文档节选 –
----
创新是一个人人熟知的名字。但创新到底意味着什么?创新要面对什么样的挑战?对这个貌似简单的问题,不同的人可能有不同的看法。所以我们需要讨论一下到底什么是创新。我们要想创新,必须首先搞清楚什么是创新。
我们有知道的东西,这就是所谓的知识。我们有知道不知道的东西,比如未解决的难题,还没有证明的猜想,还没有达到的技术水平等等。这属于一种类型的未知。但这还不是全部。我们除了知道的东西,和知道不知道的东西,我们还有不知道不知道的东西[1]。科学研究不仅要把“知道的不知道”变为“知道”,还要把“不知道的不知道”变为“知道的不知道”,从而进一步把它们变成“知道”。把“不知道的不知道”,变为“知道”,是最高层次的创新,最重要的创新。连不知道什么都不知道,这真是什么都不知道。做这种科研是老虎吃天,无从下口。这也正是"山穷水尽疑无路,柳暗花明又一村"所描写的无中生有的意境。
把不知道的不知道,变成知道的不知道,就是提出问题。所以,科学更重要的创新就在于提出问题。要开拓新知识就要能够提出新问题。但提出新问题不是那么简单的。通常如果你能把问题讲出来的话,这说明你还是在以前知识的范畴内。这种问题也许不是真正的新问题。真正的新问题常常你连讲都讲不出来。因为新问题所针对的东西,从来没人想到过,从来没人见到过。所以这东西连名字都没有,我们连提问题的语言都没有,有问题也讲不出来。我小时候在一本科普书上看到一个原始部落的故事。这个部落只有四个词是用于计数的:一、二、三、很多很多。在这个部落的人想要描写一大群鹿的时候,就会遇到讲不出来的情况。
所以,要提出真正的新问题,我们要让我们的想象自由奔驰,突破语言的束缚,突破数学的牢笼。当你感觉到遇到了这类讲不出来的问题时,也许是一个信号:你碰到"大金矿"了,碰到知识的一个新疆界了。这是令人激动的时刻,也是老子"道可道非常道"的意境。在这种没有语言没有数学的状态下,我们怎么继续往前发展,我们如何做研究,如何进行思考?这就是科学创新所要面对的挑战。
----
任务提示 1 –
根据关于创新的文档节选回答:
(a) 文中认为最高层次、最重要的创新是把什么变为什么?
(b) 故事里的原始部落用于计数的四个词是什么?
(c) 文中说,感觉遇到讲不出来的问题时,这可能是什么信号?
任务提示 2 – 接着关于创新的文档节选末句往下写,续完下一部分。
----
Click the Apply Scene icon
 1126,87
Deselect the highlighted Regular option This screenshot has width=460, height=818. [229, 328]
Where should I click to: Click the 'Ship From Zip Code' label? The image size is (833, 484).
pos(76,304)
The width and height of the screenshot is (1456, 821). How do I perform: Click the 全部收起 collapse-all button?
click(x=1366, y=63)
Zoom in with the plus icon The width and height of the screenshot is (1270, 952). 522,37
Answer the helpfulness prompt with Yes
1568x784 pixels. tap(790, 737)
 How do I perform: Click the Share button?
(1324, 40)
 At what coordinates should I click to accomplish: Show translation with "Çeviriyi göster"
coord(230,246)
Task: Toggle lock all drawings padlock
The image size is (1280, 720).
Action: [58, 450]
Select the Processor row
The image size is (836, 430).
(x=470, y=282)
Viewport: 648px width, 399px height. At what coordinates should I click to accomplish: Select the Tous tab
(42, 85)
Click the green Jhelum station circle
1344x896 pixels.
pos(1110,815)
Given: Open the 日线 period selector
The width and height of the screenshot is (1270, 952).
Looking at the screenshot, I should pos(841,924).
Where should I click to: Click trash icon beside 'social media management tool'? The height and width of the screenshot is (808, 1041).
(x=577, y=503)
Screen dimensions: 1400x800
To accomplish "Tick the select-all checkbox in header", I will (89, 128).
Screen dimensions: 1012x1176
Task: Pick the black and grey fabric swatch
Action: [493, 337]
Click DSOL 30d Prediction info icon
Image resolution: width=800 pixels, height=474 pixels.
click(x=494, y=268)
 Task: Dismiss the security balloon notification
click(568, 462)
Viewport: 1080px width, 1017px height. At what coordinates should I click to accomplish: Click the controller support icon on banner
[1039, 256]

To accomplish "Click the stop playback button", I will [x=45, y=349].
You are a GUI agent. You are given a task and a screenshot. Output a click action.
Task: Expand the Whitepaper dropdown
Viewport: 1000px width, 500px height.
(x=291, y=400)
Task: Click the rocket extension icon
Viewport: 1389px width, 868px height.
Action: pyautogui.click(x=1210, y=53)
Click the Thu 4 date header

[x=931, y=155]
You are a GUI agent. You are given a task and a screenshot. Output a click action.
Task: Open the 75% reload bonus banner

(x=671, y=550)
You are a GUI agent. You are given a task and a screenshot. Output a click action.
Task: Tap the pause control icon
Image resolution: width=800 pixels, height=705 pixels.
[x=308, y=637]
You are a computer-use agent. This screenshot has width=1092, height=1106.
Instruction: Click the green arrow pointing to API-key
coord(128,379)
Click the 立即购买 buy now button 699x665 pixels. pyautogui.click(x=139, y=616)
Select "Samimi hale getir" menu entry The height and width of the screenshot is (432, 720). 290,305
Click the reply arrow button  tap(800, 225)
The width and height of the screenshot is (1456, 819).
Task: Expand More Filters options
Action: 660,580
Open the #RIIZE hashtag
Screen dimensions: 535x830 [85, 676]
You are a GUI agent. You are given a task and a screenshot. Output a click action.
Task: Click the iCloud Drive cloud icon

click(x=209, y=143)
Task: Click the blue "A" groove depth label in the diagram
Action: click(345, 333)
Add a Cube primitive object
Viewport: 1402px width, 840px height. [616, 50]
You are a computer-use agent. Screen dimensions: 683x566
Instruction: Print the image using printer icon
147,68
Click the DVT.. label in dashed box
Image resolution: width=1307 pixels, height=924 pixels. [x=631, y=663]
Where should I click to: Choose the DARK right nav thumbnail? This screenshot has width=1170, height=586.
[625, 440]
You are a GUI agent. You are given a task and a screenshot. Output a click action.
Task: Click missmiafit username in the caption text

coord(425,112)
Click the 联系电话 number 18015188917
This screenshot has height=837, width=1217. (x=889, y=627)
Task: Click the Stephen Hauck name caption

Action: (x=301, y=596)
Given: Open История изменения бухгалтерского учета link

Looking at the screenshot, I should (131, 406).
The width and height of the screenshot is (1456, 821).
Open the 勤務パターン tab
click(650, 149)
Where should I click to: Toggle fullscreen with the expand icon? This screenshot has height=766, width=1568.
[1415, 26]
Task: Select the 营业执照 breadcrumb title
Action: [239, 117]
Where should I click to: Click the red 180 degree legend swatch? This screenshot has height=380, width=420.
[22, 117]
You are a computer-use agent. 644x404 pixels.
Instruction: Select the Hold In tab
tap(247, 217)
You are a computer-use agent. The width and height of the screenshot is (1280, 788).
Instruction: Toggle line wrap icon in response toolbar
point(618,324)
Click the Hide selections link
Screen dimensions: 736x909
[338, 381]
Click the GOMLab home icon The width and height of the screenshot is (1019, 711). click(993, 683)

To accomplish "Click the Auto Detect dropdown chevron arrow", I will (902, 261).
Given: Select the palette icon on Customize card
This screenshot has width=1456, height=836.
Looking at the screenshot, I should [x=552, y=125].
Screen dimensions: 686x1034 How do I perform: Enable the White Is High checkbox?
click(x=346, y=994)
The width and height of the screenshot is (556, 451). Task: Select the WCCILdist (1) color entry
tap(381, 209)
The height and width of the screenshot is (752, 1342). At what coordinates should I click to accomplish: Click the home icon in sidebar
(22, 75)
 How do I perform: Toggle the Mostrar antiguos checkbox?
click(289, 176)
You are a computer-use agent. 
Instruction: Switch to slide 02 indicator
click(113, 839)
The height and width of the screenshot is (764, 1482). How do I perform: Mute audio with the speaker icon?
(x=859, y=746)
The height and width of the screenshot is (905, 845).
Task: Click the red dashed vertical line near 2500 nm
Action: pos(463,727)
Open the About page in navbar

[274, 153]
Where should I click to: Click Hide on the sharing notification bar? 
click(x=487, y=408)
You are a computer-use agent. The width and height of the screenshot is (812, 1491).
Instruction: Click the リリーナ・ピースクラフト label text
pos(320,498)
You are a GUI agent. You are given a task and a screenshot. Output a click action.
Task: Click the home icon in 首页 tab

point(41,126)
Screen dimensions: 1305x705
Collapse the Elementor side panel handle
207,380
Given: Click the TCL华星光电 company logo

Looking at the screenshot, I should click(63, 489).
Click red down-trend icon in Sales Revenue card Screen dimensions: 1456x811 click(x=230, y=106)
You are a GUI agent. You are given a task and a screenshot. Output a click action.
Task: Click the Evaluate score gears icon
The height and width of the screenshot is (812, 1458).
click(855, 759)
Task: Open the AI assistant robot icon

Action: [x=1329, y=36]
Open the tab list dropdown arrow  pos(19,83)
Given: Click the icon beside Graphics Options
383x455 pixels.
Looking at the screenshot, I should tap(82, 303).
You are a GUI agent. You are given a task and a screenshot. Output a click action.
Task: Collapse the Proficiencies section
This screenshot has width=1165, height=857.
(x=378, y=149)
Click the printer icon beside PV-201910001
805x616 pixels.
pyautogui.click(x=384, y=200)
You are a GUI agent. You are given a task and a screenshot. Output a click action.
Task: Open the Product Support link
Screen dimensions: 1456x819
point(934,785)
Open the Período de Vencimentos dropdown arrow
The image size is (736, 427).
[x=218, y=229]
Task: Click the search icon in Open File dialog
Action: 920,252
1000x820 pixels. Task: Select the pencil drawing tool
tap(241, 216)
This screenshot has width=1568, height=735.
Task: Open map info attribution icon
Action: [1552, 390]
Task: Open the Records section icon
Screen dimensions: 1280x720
----
最终结果 1 –
(a) 把"不知道的不知道"变为"知道"。
(b) 一、二、三、很多很多。
(c) 碰到"大金矿"了,碰到知识的一个新疆界了。

最终结果 2 –
我们看到,真正的科学创新没有目标,没有方向。因为这些目标和方向连名字都没有。给这些目标方向起名字是科学创新的一部分。发明描写新知识的语言和数学也是科学创新的一部分。只有当创新结束以后,我们才能把问题讲出来,把新知识讲出来。所以真正的科学创新无法计划、无法造势,无法成为一个轰轰烈烈的国家重点项目。
但作为一个进行创新的科学家,如果没有目标、没有方向,这工作如何开展?对个人来说,创新的内涵是制定美的标准。创新之前,大家不知道什么是美,不知道往什么方向努力。这时每个研究人员都可能有自己对美的认知,都有看问题不同的方式,都有不同的努力方向。但慢慢的,会有一个人对美的认知和思想被越来越多的人欣赏接受,从而成为美的标准,成为大家共同的努力方向,这就是创新过程。可以看出,科学创新和艺术创新是非常相通的。当然科学创新还需要通过实验的检验。实验不认可的创新是不会被接受的。
人们观察到的天上行星的运动
天上行星的运动和地上苹果的坠落是同一个物理现象
牛顿所发现的物体运动规律就是一个创新的例子。牛顿意识到天上行星的运动和地上苹果的坠落实际上是同一个物理现象。可当他想定量描写这些物体的运动时,发现自己什么也讲不出来。因为当时还没有描写非匀速运动的数学语言。所以牛顿又成为了数学家,发明了微积分,使他可以写出他的物体运动定律。这是物理的发现第一次出现在数学的发现之前。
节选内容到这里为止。